Data under study below:
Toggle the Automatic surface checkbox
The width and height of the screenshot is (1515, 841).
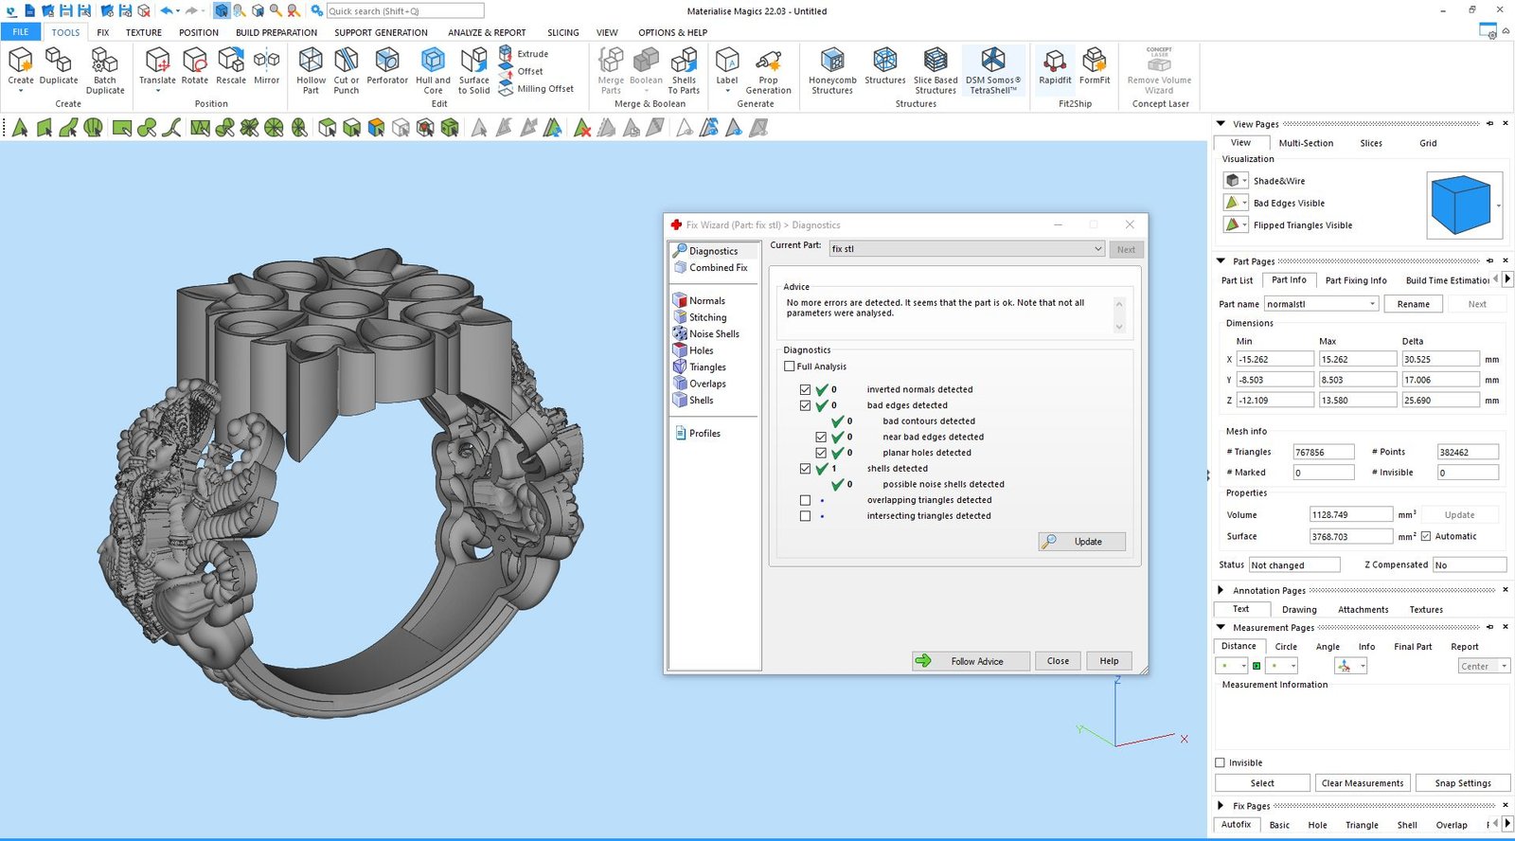pyautogui.click(x=1426, y=536)
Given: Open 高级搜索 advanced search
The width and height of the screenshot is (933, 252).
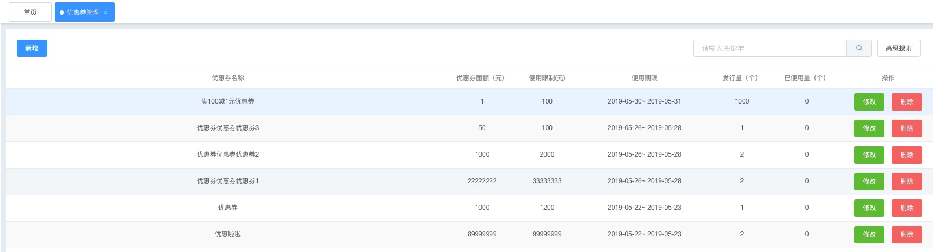Looking at the screenshot, I should 898,48.
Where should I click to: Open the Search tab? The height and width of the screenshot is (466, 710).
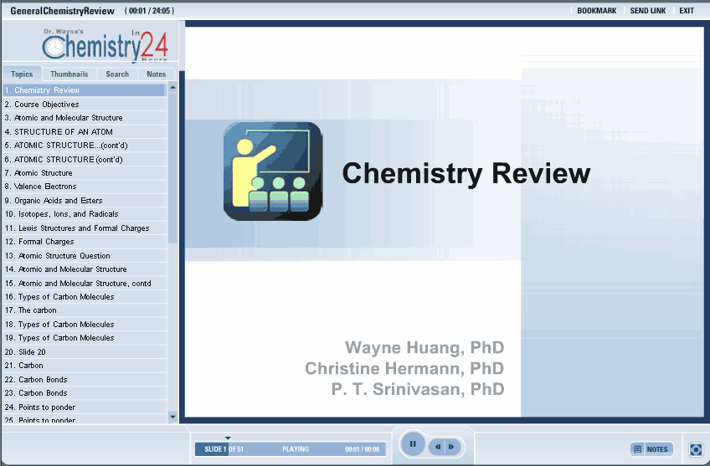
End of Data under study.
Instructions for the task
Would you please return all lines of the data that include the word "Open"?

Output for this exercise
Given: Open 高级搜索 advanced search
Where should I click to: Open the Search tab? The height and width of the screenshot is (466, 710).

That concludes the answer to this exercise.